All The President's Kids: Trump Clan Rules Republican Convention
Donald Trump is keeping it all in the family at this week's Republican convention, giving his four children prime speaking slots alongside his wife Melania and highlighting the unprecedented role they have played in the political affairs of the United States.
The children and spouses of US candidates normally partake in the rituals of presidential campaigns: Last week's virtual Democratic convention saw Joe Biden flanked by his children and grandchildren, who highlighted the qualities of their 77-year-old patriarch.
But the Trump side is markedly different, says political science professor Costas Panagopoulos, because the president's family members "can not only comment on the candidate and his character... but also on substance, on policy issues that they have been directly involved in during the administration."
"They have been closely linked to the administration or Republican politics and they have played important roles in governing," the scholar based at Northeastern University said.
"They are no longer family members, they are politicians and they are part of this administration."
Donald Jr, Ivanka and Eric Trump -- the three children the billionaire had with his first wife Ivana -- all either bear official White House titles or are ardent supporters of his policies and involved in his campaign.
The eldest, 42-year-old Donald Jr, stayed in New York with Eric to officially take over the family's Trump Organization while their father was off to Washington.
But he has simultaneously become a star of the Trump base, fiercely backing White House policies and routinely defending his father on Twitter, retweeting memes and conspiracy theories and developing his brand of provocation.

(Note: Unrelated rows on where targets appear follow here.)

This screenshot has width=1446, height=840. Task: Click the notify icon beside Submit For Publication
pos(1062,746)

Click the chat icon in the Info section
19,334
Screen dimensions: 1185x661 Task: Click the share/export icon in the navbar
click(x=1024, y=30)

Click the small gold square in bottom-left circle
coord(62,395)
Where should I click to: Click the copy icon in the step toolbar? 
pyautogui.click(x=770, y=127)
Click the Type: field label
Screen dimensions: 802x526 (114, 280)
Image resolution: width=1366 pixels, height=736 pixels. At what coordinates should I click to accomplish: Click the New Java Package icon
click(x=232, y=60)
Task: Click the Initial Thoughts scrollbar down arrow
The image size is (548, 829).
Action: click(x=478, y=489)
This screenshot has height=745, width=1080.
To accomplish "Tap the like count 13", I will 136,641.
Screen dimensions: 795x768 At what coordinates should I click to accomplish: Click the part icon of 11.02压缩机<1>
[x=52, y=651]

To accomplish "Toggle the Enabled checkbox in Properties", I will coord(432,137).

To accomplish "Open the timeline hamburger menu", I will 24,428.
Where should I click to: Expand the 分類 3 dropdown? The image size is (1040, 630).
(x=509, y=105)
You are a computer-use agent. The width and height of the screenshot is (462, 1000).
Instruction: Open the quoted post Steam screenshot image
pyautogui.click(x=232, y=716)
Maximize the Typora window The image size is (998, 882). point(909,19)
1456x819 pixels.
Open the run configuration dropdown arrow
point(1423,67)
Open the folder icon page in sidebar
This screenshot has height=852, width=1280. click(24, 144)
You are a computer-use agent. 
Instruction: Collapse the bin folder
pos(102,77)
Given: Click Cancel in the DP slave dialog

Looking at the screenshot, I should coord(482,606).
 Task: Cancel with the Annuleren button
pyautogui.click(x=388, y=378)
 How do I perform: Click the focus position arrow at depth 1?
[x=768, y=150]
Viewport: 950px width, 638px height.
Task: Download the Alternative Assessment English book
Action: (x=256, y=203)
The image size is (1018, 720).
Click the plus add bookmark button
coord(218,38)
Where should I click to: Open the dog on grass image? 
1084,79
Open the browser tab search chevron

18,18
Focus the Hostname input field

Monday evening the Trump scion -- who has hinted at his own political aspirations -- delivered a heated critique of the Democrats, accusing them of "attacking the very principles on which our nation was founded."
He said they were closing their eyes to "rioting, looting and vandalism" along with rising crime in major US cities.
Earlier in the evening his partner Kimberly Guilfoyle -- who was once married to California's Democratic governor Gavin Newsom but made a name as a Fox News host and now works for the Trump 2020 campaign -- delivered an impassioned rally-style speech to an empty auditorium.
Her voice rising, Guilfoyle's dark address warned that Democrats want to "enslave you to the weak, dependent, liberal" ideology.
On Tuesday it's Melania's turn to vouch for her husband: the first lady and third wife of the president will surely be keen to keep the pundits from bringing up her 2016 convention speech, which included phrases curiously similar to Michelle Obama's 2008 convention address.
Eric is also hitting the campaign trail for his father despite helming the family's Trump Organization conglomerate and dealing with legal battles related to the company.
He's expected to speak Tuesday along with his sister Tiffany -- Trump's only child with second wife Marla Maples -- before his wife Lara hits the stage Wednesday.
Ivanka Trump -- who with her husband Jared Kushner is a White House advisor -- will play a starring role on Thursday, introducing her father's nomination acceptance speech which will close the convention.
But some Trump clan members will not be in attendance: the president's niece Mary Trump, author of a recent book describing her uncle as a narcissistic liar, was not invited.
Her aunt Maryanne Trump Barry, Trump's 83-year-old sister and a formal federal judge, has also called her brother a liar.
"It's the phoniness and this cruelty. Donald is cruel," she said in recordings made public by Mary Trump.
Those absences are not surprising but Kusher's has raised eyebrows.
"He may have lost his star," said scholar Panagopoulous.
Still, in a White House that has seen the departure of many top members since 2017, the omnipresence of the president's family members at the convention suggests "when it comes to people that can sell him to the American people as someone worthy of being reelected... perhaps he can only really trust members of his own family," said Katherine Jellison, a historian at Ohio University.
She recalled that Trump's family has always been closely linked to his business: "Trump branding is always what the Trump family has been about," Jellison said.
But never in recent American history, she said, has a president's family played such a preeminent role.
The Kennedys present the closest parallel, she said, but in contrast with Trump, president John F. Kennedy "didn't want to keep reminding people of those family members' influence."
Are the Trumps going too far in the opposite direction?
"It is up to the American voters to decide," said Panagopoulos.